Drug lords like La Barbie threaten Mexico's security with American-bought firearms, and finance their violent empires with American drug money.

After the arrest this week of one of Mexico’s most ruthless drug lords, “La Barbie,” media coverage has highlighted his American-born, football star origins. But the kingpin is the product of America in a more profound way: We are morally responsible for his career. Indeed, we are culpable for the rise of all the Mexican drug cartels, whose $39 billion criminal enterprise has led to more than 23,000 deaths since 2006, and brought a fledgling democracy to its knees.

To attribute moral responsibility to one nation for another’s domestic problems is usually a fraught process, since there are so many causal forces in play. But in this case, the connection is crystal clear. Mexican drug lords exist to feed the US drug market. And they get their guns through the US weapons market. We give the bad guys their money by buying their drugs; we sell them the guns that enable their continued existence; and they threaten a nation of more than 100 million people at our border.
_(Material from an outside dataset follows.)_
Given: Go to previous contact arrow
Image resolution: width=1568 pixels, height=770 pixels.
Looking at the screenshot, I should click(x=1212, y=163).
Like a game of Whac-a-Mole where the moles are on cocaine, speak Spanish, and wield rocket-propelled grenades, the Mexican cartels, in existence for decades, emerged as kingpins when they filled the supply-side gap that opened up when Colombia’s Cali and Medellín cartels dissolved in the 1990s, along with the cocaine trafficking route through Florida.

Mexican cartels supply American drug demands

According to the National Drug Intelligence Center, Mexican cartels now dominate the wholesale illegal drug market in the US, both by producing drugs in Mexico and trafficking those grown elsewhere in Latin America. The State Department estimates that 90 percent of the cocaine entering the US transits through Mexico. The cartels are also the biggest foreign supplier of marijuana to the United States, and a major supplier of methamphetamine and heroin. They distribute wholesale to their outlets in more than 2,500 American cities, leaving retail sales to various American gangs.

Mexico’s cartels earn upward of $39 billion annually in illicit proceeds from the United States, the Justice Department estimates. To put that in context, it’s roughly equal to the global annual revenue of Google and Halliburton combined.

What’s more, we help them launder their money. From 2003 to 2008, Wachovia Corp. alone laundered at least $110 million, according to the Justice Department. Wachovia admitted to “serious and systematic” violations of the Bank Secrecy Act and agreed to pay $160 million to resolve the criminal case against them. American Express Bank International and Western Union have also recently agreed to huge settlements with the government for laundering Mexican drug proceeds.

Buying guns in the US

While the cartels pay fewer taxes then their fellow Fortune 100 companies, their security overhead is more expensive. They cross the border for those purposes, too, where we welcome them with (open) arms. In Mexico, civilians need approval from the military to purchase firearms and cannot own high-powered pistols or large-caliber rifles. In the US, however, gun dealers can sell multiple military-style rifles to citizens without even reporting the sales.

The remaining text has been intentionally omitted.